In one respect, it was a nothingburger of a story: California’s senior senator Dianne Feinstein formally endorsed the presidential candidate she has been informally backing all along, Joe Biden. Indeed, as the San Francisco Chronicle noted in first reporting the development, Feinstein hosted a fundraiser for Uncle Joe in her home just last week.
But the lack of any particular reason to draw attention to the Californian’s support for her old friend has to make you wonder why it was necessary to produce one. Having stepped right up to the fail-safe line and signaled her ultimate intentions, Feinstein would normally have refrained from a formal endorsement that severely disrespected her junior Golden State colleague, Kamala Harris, not to mention the other four U.S. senators currently in the race, as the Los Angeles Times observed:
Feinstein’s endorsement stands out not just for the home-state slight, but that she has picked sides at all. With five current senators still in the race, many of their colleagues have declined to endorse at all, citing wariness of choosing favorites among their political friends.

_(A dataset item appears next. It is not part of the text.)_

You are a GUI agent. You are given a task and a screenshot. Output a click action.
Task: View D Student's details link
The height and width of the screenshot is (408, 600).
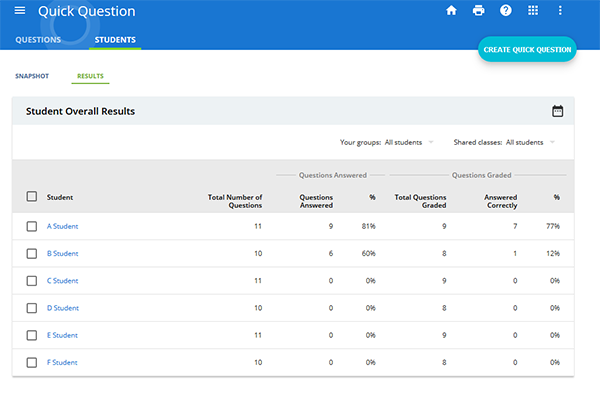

Indeed, of the Democratic senators endorsing a candidate so far, the only ones who are not from that candidate’s home state are Bob Casey, from Biden’s native state of Pennsylvania; Doug Jones of Alabama, who desperately needs to identify himself with the moderate wing of his party; and now Feinstein. Maybe it was just a coincidence that Feinstein made her move soon after Warren moved ahead of Biden in two highly influential California primary polls (from PPIC and LAT/Berkeley), even as she also pulled ahead of the former veep in RealClearPolitics’ national polling averages. But probably not. We may see more big Biden endorsements, if my hunch is right and Biden is calling in all his chits to maintain his position as at least a co-front-runner in the 2020 race. Too bad for him that the endorsement that could do him the most good, from Barack Obama, will probably never come, unless and until Biden wins the nomination on his own.